A fiscalização preventiva executada pelo Tribunal de Contas está contribuindo para que os municípios paranaenses melhorem a compra de medicamentos, gerando economia aos cofres públicos e prestando um serviço de melhor qualidade ao cidadão. Essas melhorias são obtidas pela revisão de editais de licitação e até mesmo de contratos com imprecisões, indícios de sobrepreço ou restrições ilegais à competividade.

No período de cinco meses, entre maio e setembro deste ano, o Tribunal de Contas do Estado do Paraná fiscalizou 93 editais e contratos, de 87 entidades - 85 municípios, uma fundação e um consórcio. Foram apontadas irregularidades em 75 desses atos administrativos analisados - 80,6% do total. A distribuição gratuita de medicamentos a usuários do Sistema Único de Saúde (SUS) representou, em 2017, 6,5% do orçamento da saúde nos municípios do Estado. Em virtude da importância econômica e social, a assistência farmacêutica foi incluída no Plano Anual de Fiscalização (PAF) do TCE-PR em 2018.
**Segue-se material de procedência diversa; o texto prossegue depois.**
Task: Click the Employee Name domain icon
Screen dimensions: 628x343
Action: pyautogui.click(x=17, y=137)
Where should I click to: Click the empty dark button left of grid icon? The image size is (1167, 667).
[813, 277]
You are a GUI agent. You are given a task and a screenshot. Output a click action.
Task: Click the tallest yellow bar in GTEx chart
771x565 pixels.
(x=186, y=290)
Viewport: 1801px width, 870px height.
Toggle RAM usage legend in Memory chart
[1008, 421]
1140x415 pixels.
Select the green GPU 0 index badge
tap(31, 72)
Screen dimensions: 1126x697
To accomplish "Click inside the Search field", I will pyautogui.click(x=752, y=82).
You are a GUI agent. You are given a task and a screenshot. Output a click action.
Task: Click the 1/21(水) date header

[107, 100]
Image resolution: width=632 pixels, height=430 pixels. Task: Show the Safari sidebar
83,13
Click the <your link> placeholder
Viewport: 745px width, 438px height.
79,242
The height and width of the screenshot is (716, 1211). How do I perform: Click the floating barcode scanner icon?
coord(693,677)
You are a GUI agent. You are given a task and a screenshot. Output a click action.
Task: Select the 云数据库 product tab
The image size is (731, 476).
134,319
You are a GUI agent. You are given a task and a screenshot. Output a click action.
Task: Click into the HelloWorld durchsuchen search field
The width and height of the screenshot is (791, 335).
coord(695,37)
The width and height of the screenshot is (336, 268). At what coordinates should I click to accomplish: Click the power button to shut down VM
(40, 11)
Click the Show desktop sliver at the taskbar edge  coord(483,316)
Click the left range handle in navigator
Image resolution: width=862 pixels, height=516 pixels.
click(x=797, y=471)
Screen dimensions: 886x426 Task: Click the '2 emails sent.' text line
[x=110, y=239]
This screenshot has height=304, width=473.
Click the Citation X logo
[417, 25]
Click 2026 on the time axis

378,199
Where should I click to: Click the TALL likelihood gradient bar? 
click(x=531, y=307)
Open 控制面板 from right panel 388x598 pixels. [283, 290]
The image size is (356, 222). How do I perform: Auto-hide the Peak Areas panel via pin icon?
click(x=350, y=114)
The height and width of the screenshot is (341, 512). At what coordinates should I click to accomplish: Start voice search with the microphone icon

A análise concomitante dos editais de licitação e dos contratos para a aquisição de medicamentos foi aprimorada em abril, quando o TCE-PR reformulou sua estrutura e os métodos de fiscalização. "Passamos a concentrar nosso trabalho na atuação preventiva, com o objetivo de evitar práticas administrativas que possam causar prejuízo ao patrimônio público", afirma o coordenador-geral de Fiscalização, Mauro Munhoz. "Hoje nosso foco principal é orientar os bons gestores, para que as correções necessárias sejam feitas a tempo de evitar o dano, sem deixar de punir os maus gestores, quando necessário."

Projeto Medicamentos

Na reestruturação efetivada em abril, o TCE-PR implantou a Coordenadoria de Acompanhamento de Atos de Gestão (CAGE). Um dos trabalhos iniciais da unidade foi o Projeto Medicamentos, voltado à fiscalização preventiva e concomitante dos editais lançados pelos municípios paranaenses para atender a política pública da assistência farmacêutica. A fiscalização da compra e da gestão de medicamentos no âmbito estadual é realizada pela Sétima Inspetoria de Controle (7ª ICE), unidade do TCE-PR atualmente responsável pelo acompanhamento da Secretaria de Estado da Saúde.

"Essa iniciativa tem três objetivos: conferir a legalidade de licitações e contratos, verificar a compatibilidade dos preços fixados pela administração com os valores praticados no mercado de compras públicas e disseminar boas práticas de licitação e de assistência farmacêutica", afirma o coordenador da CAGE, o analista de controle João Halberto Maciel.

Entre as principais irregularidades verificadas na fiscalização estão sobrepreço, direcionamento, exigências indevidas e restritivas à competitividade entre os licitantes, e falta de especificação correta dos medicamentos e equipamentos de uso médico a serem adquiridos. Segundo a analista de controle Flávia Quaesner Toledo, gerente da equipe de fiscalização da área de saúde da CAGE, essa última falha pode resultar na compra de produtos que não atendam à necessidade da população, gerando gastos desnecessários.